University of California, Berkeley

The Berkeley MetaNet Project was funded for three years by IARPA, the Intelligence branch of the U.S. Department of Defense, on an open source basis. IARPA wanted a completely automated machine learning approach to analyzing the conceptual metaphors in their vast corpora of documents. Luckily, they also put together an ace team of Berkeley linguists and psycholinguists from California campuses.

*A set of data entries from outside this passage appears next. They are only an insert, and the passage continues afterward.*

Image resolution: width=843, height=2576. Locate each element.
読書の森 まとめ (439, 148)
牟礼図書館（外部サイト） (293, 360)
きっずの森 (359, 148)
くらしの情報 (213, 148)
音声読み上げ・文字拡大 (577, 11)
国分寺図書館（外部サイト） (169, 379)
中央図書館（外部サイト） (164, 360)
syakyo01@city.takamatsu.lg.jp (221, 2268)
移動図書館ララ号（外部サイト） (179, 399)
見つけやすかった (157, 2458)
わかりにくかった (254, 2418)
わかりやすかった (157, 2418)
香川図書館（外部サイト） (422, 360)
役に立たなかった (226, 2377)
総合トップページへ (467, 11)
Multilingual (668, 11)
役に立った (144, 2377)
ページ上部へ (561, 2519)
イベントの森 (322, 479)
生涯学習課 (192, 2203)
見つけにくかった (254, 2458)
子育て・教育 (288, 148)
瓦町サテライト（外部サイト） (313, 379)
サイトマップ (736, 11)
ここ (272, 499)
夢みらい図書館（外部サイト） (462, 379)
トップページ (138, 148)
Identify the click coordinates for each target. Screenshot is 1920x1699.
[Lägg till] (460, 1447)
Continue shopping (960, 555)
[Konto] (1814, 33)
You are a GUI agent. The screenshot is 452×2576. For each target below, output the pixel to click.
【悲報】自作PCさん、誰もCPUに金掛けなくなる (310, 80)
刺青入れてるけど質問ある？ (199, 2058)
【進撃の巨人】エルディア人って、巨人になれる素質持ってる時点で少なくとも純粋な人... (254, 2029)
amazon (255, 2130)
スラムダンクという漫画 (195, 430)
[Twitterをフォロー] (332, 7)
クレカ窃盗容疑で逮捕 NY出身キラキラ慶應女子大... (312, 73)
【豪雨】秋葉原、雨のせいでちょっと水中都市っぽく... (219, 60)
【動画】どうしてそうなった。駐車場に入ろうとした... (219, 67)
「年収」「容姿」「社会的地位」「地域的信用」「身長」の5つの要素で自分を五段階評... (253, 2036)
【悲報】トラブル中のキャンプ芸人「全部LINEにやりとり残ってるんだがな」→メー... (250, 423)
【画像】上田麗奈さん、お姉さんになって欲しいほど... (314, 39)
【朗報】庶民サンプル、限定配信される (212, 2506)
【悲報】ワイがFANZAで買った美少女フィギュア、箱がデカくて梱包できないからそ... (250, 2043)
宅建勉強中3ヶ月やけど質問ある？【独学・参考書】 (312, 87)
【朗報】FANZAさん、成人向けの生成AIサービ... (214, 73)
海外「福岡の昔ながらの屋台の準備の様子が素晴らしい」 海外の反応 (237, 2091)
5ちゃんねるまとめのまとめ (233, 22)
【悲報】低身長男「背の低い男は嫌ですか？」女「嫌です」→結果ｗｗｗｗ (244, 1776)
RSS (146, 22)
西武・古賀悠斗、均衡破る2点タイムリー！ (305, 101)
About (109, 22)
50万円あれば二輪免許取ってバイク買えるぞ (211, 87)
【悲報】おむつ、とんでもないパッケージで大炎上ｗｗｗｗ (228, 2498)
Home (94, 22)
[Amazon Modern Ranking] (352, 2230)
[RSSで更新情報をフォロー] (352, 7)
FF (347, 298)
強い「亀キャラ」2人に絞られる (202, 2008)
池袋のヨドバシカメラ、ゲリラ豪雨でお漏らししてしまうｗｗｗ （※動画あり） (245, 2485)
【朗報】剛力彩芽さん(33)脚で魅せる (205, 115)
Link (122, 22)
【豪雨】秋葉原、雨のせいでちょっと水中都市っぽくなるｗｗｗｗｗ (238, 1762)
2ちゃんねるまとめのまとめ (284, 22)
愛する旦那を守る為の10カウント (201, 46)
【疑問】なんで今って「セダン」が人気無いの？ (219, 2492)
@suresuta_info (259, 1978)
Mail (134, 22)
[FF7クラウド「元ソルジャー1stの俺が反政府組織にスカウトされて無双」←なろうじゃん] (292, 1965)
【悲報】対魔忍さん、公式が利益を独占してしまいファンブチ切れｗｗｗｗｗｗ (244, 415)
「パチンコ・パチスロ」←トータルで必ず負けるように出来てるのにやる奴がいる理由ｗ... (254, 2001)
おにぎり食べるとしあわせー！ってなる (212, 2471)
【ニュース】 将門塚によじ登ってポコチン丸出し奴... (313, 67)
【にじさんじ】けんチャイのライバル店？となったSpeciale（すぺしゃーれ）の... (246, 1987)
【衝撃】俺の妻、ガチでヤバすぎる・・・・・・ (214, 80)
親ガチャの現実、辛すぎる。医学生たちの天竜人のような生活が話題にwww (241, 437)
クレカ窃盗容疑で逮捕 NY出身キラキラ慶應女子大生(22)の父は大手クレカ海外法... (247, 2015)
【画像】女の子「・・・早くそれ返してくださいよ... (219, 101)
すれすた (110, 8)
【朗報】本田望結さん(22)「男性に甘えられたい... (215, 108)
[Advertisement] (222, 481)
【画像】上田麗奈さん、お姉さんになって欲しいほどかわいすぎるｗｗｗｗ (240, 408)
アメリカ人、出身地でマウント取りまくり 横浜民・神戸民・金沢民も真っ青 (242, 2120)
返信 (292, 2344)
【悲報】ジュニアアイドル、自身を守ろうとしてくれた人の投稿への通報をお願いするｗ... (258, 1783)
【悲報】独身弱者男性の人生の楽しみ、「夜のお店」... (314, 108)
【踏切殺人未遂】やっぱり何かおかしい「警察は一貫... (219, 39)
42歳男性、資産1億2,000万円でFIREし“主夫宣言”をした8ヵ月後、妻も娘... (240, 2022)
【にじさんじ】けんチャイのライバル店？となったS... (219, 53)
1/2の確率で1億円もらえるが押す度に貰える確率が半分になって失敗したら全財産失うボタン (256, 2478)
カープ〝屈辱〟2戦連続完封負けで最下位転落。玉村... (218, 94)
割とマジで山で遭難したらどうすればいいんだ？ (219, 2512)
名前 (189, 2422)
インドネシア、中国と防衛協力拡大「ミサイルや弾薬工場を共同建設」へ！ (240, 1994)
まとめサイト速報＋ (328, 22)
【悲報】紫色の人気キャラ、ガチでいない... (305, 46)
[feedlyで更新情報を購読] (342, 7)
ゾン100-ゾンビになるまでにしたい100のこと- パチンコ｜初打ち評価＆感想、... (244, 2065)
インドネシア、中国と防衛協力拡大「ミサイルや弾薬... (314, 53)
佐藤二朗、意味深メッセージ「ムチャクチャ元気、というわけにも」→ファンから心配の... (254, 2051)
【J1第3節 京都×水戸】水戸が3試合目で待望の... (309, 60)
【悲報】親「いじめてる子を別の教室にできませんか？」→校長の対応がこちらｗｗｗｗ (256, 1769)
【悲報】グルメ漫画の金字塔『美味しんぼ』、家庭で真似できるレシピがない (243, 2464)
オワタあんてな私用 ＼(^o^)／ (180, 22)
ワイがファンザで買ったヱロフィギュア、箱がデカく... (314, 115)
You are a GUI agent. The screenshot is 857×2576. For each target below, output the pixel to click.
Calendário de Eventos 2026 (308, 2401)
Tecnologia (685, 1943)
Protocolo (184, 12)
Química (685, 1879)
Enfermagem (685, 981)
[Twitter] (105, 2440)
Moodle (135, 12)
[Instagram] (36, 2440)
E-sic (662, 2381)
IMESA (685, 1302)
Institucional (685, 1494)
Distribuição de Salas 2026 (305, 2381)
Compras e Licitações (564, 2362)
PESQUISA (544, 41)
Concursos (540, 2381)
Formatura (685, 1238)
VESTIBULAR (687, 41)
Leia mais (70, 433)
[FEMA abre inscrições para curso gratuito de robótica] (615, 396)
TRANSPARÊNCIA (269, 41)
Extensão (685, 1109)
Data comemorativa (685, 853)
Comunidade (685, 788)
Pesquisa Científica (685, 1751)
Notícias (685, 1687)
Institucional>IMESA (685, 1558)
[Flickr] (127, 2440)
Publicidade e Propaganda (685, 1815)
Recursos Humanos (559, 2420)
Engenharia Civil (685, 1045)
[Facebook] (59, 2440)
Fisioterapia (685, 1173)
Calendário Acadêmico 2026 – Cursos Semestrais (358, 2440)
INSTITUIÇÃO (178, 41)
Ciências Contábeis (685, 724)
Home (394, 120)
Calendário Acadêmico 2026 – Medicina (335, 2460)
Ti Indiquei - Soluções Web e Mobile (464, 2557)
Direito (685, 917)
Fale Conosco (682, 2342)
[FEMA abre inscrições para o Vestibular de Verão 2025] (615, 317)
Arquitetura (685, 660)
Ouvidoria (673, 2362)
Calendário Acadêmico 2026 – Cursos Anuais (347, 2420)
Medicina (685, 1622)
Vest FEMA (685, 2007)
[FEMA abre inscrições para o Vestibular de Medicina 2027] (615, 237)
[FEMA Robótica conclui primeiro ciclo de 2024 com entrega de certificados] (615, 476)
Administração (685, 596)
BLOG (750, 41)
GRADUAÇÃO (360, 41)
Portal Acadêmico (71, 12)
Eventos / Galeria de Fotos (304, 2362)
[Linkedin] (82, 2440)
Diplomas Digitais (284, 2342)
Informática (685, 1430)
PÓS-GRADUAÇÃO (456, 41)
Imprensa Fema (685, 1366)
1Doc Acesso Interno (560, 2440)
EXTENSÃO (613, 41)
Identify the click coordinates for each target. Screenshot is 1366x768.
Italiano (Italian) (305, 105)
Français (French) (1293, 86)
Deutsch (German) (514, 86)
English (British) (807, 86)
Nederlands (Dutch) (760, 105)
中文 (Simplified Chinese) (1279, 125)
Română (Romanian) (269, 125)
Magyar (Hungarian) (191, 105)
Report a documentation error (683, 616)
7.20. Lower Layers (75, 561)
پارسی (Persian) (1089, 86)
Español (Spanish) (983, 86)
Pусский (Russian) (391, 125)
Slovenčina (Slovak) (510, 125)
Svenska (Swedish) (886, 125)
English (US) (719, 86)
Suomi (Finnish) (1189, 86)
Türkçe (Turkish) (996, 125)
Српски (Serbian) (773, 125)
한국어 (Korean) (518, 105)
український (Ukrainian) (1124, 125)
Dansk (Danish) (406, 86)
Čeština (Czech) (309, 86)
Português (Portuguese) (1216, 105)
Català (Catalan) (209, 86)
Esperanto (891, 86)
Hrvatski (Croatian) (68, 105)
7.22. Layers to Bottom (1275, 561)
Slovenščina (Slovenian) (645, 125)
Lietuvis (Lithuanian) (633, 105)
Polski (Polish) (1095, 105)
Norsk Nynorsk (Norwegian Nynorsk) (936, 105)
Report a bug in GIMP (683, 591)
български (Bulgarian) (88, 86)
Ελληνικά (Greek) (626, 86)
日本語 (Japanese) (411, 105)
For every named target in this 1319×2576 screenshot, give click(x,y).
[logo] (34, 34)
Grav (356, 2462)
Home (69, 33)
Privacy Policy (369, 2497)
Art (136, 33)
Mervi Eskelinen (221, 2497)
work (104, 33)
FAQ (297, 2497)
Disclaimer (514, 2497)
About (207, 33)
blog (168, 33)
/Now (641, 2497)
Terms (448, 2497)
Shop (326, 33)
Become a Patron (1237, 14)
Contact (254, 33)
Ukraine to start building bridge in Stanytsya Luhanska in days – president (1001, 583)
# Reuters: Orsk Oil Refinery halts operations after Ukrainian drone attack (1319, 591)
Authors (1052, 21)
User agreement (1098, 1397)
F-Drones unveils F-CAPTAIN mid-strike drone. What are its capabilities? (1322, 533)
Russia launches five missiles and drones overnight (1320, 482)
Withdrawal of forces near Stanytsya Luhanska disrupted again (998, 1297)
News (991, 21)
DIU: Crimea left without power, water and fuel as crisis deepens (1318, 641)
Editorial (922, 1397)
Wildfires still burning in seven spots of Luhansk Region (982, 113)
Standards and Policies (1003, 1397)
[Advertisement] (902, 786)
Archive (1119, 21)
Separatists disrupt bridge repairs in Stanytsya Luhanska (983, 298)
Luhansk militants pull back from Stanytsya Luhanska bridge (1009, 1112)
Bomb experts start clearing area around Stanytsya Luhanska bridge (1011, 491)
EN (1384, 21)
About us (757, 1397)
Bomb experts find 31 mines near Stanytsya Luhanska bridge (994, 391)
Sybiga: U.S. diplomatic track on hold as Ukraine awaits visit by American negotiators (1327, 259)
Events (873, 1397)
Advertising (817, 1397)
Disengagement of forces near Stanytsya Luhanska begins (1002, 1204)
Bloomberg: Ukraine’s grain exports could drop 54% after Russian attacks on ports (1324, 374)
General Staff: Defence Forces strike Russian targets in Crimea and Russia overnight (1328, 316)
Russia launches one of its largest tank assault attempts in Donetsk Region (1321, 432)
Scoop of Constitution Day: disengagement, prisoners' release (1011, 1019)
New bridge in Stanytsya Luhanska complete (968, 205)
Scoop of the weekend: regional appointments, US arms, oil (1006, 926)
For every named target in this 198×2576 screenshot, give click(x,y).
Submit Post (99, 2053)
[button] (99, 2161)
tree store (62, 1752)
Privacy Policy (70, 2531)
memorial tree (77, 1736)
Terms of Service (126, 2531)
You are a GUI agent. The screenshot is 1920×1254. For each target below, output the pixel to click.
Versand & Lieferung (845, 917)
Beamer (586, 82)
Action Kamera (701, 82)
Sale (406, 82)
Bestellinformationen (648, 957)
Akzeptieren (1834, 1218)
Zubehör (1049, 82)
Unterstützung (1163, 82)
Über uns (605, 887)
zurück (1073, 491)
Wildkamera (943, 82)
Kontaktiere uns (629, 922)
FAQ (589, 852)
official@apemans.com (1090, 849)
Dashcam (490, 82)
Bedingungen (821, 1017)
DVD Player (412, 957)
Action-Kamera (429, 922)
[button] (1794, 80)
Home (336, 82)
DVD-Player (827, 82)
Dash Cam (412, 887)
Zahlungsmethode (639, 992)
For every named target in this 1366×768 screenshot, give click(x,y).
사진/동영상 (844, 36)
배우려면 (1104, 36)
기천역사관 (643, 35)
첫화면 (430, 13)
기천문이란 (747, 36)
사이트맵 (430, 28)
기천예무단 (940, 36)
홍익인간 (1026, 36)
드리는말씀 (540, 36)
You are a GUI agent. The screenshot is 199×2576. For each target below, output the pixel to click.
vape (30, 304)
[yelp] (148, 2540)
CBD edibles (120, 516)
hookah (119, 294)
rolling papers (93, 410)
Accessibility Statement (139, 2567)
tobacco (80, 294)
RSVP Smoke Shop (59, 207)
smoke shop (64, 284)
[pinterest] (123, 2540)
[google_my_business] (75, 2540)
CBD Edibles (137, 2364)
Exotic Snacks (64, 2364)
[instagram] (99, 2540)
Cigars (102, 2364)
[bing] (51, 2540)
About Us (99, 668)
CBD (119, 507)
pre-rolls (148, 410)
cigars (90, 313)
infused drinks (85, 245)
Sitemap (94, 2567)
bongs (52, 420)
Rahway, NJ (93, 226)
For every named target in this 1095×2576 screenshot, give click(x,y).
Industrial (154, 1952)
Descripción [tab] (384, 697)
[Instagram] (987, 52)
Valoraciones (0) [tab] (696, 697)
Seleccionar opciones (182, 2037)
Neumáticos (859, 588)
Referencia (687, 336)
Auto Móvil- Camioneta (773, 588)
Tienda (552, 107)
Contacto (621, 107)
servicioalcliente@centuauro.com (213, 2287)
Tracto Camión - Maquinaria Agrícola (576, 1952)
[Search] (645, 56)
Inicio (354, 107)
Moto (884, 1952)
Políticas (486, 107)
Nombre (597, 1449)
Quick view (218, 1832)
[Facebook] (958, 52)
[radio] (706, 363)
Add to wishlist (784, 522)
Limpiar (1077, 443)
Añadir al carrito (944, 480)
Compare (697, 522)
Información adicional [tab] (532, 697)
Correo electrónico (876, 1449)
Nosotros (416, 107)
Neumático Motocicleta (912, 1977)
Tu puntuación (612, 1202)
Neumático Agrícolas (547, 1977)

This talk will go over why the big data statistical methods by themselves were hopeless. The Linguistics Group, on the other hand, used computational methods to set up a wiki database of many hundreds of conceptual metaphor mappings, over a hundred frames, many dozens of image schemas, and a very simple embodied construction grammar (ECG) parser incorporating Karen Sullivan’s insights on the way conceptual metaphor functions in grammar.

We did find the ability to process large corpora extremely useful. We also found that if you took the corpora processing input and applied even a simple metaphorical ECG parser and links to the cascades of relationships in the wiki database, we began to get some interesting analyses. But it took a great team of linguists — and lots of serious linguistic research — to get even reasonable partial analyses at all.

The talk will discuss details to give you a feel for why linguists are needed for serious analyses of linguistic data.

George Lakoff is Richard and Rhoda Goldman Distinguished Professor of Cognitive Science and Linguistics at the University of California, Berkeley. He is one of the founders of conceptual metaphor theory and of the field of cognitive linguistics. His numerous books and articles concern the “metaphors we live by”, the nature of conceptual categories and frames, and how both of these structure abstract domains such as mathematics, philosophy and political reasoning. The present lecture relates to his research at the International Computer Science Institute and UC Berkeley on embodied cognition and the Neural Theory of Language.

The lecture is organized by the Language Use and Cognition chair group of the VU Faculty of Humanities and was sponsored by the Network Institute and the Spinoza Prize project “Understanding Language by Machines” of Prof. Dr. Piek Vossen in the Computational Lexicology & Terminology Lab of the VU Faculty of Humanities.